### [Your task]
Reproduce the passage in the pheasant hunting thread from "I am new to" up to and including "hunting the birds?".

# pheasant hunting 11-4



## wright7414 (Mar 30, 2007)

I am new to pheasant hunting and was wondering if anyone is going to be out at the opener on friday at either Delaware or Deer creek and would be willing to show a newbie the strings to hunting the birds?
Thanks
Anthony


----------



## firstflight111 (May 22, 2008)

wear lots of orange ....if i evey go out its not till 9 or 10 am most of the great bird hunters are gone .....make sure you know whats on the other side of your shot ....i have been shot 5 times ..over the little birds ..so i dont go much any more ....just be safe remember most of these guy dont shoot well...and dont care were they shoot ..as long as they get that bird


----------



## Huntinbull (Apr 10, 2004)

When I go to public land bird releases, I AM the great pumpkin! Orange from head to foot if possible. Safety glasses as well.


----------



## robertj298 (Feb 23, 2009)

Do they still call it Pheasant hunting? Going out and shooting birds that were just released doesn't sound like hunting in my book. I miss the good old days when you had wild birds that you could actually hunt


----------



## fakebait (Jun 18, 2006)

Everything is so much different now. When I started there were allot of natural birds in the area. By the late 60's if you wanted pheasant you had to go to grand river, hambden orchard in the northeastern part of Ohio. You were allowed either sex then. We didn't have deer or turkey back then. Plenty of grouse which was the main upland bird to be hunted then. I have found that the birds will fly allot better now then back during the early years.


----------



## big red (Feb 4, 2010)

the last time i was at opening day pheasant,i seen a probable 2 1/2lb bird get shot so many times before it hit the ground it would have weighed 5 lbs.then 2 guys fought over it on who shot it.i never went back for public pheasant again.don't let me discourage you from going,just be safe and enjoy your time there.


----------



## wright7414 (Mar 30, 2007)

this board sounds like some of those discussions about trout releases at Antrim lol thanks for the replies and it looks like I will be heading to Deer Creek in the morning.


----------



## Huntinbull (Apr 10, 2004)

I will be at Berlin tomorrow off fewtown rd i think. Silver chrysler minivan. Any OGF members feel free to say hello.


----------



## TomC (Aug 14, 2007)

Ill be at spring valley. Me and the usuall group of guys. We've been hunting together for the past 9 years now, so its always safe and easy going with us. Ive been running the dogs getting the ready, took em to the youth phes release at ceasers and been running them in some of my hunting woods. THey jumped and circled 3 bunnies today. Im stoked!

### [Source material]
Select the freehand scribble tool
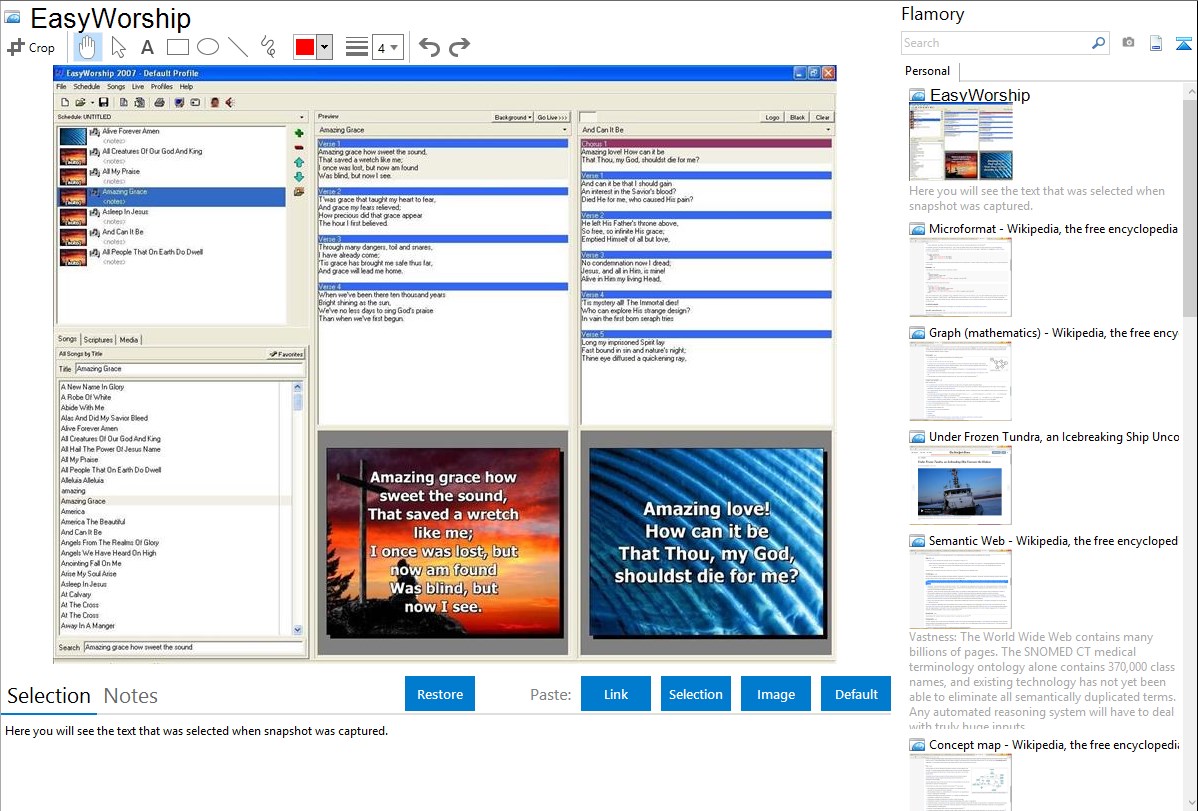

### [Written reply]
I am new to pheasant hunting and was wondering if anyone is going to be out at the opener on friday at either Delaware or Deer creek and would be willing to show a newbie the strings to hunting the birds?